Check it out per National Geographic:

For the first time, scientists witnessed how orcas work as a team to surround and kill a juvenile bowhead, which can be three times heavier than an adult orca, according to an August story.

“Once they start to learn something, orcas will keep perfecting the skill, and this family has honed their hunting to require minimal energy,” says Olga Shpak, a biologist at the Severtsov Institute of Ecology in Russia who saw the hunt firsthand in the Okhotsk Sea.

Here’s more:

It was not only a chance to witness the little-seen phenomenon up close, but to record (via underwater microphone) the rarely heard calls the carnivorous mammals make after a kill. The scientists also deployed a drone, which gave them an unusual aerial view of the attack. 

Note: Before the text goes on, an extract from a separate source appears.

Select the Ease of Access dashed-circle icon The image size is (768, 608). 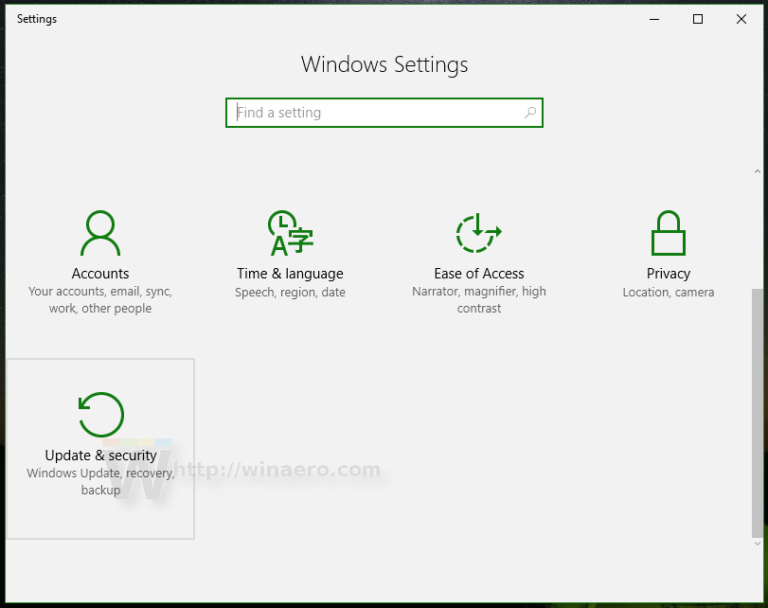coord(479,234)
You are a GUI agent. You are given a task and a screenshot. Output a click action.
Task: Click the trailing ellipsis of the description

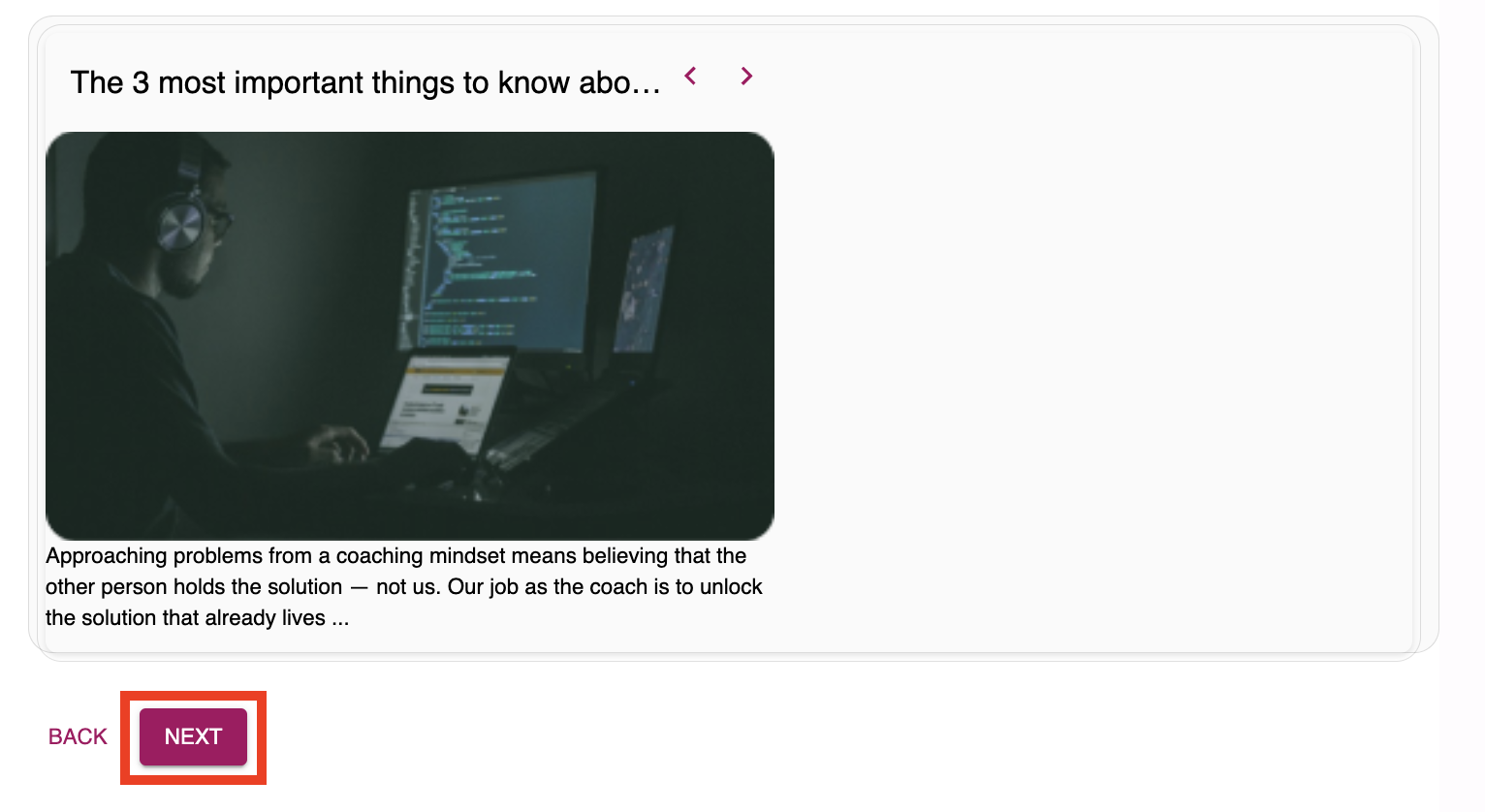(340, 620)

“The orcas went after the whale for a long time, the drone was up in the air when it practically stopped resisting—it was tired but still sprayed water from the blowhole,” says Inessa Yuryeva, a coordinator for Team Trip, a partnership between the Far Eastern Russian Orca Project and the tour company Kosatka Cruises. Mikhail Korostelev, who shot the video, is the founder of Team Trip, an adventure tourism organization that helps finance orca research not typically covered by Russia’s scientific institutes.

“Everyone was very excited—of course it is awful to see the whale suffer, but this is nature, and it is magnificent to come across a rare sight like an orca hunt up close,” said Yuryeva.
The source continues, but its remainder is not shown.